Предвосхищая этот вопрос, Мехильта объясняет: нет, запрет пренебрежительно относиться к камням пандуса жертвенника не связан с их святостью. Иначе бы он тем более относился к Святая Святых. А он не относится. Из этого следует, что дело не в святости камней жертвенника, а в них самих (поэтому Мехильта добавляет, казалось бы, излишние слова “запретил относиться к ним с пренебрежением”). А сами камни жертвенников и евреи вполне сравнимы. И сравнение это, скажем без ложной скромности, в нашу пользу. Как в частности мы видим из Мехильты и комментария Раши.
И этим же объясняется то, что Раши, в своем комментарии, добавляет не упоминаемый в Мехильте ни намеком момент: “Поскольку в них есть необходимость”. Раши, как мы помним, не приводит первую часть толкования Мехильты, из которой следует, что запрет связан со свойствами самих камней пандуса, а не с их святостью. Поэтому он объясняет уместность применения в данном случае принципа “тем более” иначе: тем, что “в них есть нужда”. И это – то их качество и то достоинство, в виду которого запрещено относиться к ним пренебрежительно. Это причина запрета, короче говоря. Что же касается всех прочих подъемов и ступенек, которые были в Храме (включая ведущие во внутреннюю часть Святилища), то они этим достоинством “необходимости” не обладают.
Ниже мы еще вернемся к этому разговору о “ненужности” ступеней, которыми пользуются же. Но сейчас переключимся на другое. И зададим вопрос из серии тех, которыми все задаются, но стесняются спросить: неужели запрет относиться к ближним своим пренебрежительно не настолько очевиден и безусловен (хотя бы из заповеди “возлюбить ближнего своего, как самого себя”)? Вопрос риторический. Конечно, очевиден.
■ ■ ■ ■
Задание 1: Перепишите фрагмент текста от «Ниже мы еще» до «риторический. Конечно, очевиден.», заменив «ступеней» на «лестниц».
Задание 2: Какие слова, согласно тексту, Раши добавляет в свой комментарий, хотя в Мехильте о них нет даже намека?
Опирайтесь только на сам текст.
■ ■ ■ ■
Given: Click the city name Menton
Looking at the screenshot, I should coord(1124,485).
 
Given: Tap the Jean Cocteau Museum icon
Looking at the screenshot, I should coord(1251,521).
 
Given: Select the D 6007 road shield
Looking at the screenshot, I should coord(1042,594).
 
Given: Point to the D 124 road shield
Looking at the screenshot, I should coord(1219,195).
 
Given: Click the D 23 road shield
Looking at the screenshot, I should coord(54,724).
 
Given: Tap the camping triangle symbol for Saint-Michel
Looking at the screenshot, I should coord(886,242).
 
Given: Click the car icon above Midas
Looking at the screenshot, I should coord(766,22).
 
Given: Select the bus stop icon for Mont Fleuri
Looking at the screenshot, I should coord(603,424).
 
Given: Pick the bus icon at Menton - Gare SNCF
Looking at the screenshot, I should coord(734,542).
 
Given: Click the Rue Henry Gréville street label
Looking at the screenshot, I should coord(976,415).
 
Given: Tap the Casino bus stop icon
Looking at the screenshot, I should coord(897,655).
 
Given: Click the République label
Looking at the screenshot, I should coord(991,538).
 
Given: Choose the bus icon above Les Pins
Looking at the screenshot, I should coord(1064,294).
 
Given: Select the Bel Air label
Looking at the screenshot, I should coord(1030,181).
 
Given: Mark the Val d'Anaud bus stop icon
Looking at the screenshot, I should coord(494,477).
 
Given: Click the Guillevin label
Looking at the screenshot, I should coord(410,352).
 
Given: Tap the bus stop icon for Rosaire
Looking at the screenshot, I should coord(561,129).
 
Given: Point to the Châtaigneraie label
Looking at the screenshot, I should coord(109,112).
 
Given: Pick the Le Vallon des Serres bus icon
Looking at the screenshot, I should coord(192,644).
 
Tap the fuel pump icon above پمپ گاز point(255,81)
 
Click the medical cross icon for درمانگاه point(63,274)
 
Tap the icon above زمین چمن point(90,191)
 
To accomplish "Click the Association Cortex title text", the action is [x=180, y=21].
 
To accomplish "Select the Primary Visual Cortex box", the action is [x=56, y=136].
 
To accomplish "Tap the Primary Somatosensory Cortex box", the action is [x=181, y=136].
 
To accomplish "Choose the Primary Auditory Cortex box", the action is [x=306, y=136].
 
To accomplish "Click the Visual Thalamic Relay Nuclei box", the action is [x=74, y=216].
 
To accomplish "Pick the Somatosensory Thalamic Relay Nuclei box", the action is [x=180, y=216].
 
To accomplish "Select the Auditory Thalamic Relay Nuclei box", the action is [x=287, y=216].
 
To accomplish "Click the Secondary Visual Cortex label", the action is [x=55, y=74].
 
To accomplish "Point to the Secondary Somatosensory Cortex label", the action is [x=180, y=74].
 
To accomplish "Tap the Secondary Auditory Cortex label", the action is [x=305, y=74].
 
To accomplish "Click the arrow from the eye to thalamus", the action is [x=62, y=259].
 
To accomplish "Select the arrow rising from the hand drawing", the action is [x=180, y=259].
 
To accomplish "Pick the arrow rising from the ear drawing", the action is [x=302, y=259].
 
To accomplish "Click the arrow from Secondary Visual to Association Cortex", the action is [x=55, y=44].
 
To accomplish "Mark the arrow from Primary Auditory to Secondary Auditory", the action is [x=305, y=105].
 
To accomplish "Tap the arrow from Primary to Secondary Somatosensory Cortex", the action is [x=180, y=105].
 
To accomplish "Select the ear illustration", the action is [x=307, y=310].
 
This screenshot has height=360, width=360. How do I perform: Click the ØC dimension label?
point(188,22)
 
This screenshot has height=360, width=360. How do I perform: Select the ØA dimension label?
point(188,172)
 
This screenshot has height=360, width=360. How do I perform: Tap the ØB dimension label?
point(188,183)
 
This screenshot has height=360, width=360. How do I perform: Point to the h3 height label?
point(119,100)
■ ■ ■ ■
Решение 1:
Ниже мы еще вернемся к этому разговору о “ненужности” лестниц, которыми пользуются же. Но сейчас переключимся на другое. И зададим вопрос из серии тех, которыми все задаются, но стесняются спросить: неужели запрет относиться к ближним своим пренебрежительно не настолько очевиден и безусловен (хотя бы из заповеди “возлюбить ближнего своего, как самого себя”)? Вопрос риторический. Конечно, очевиден.

Решение 2: «Поскольку в них есть необходимость».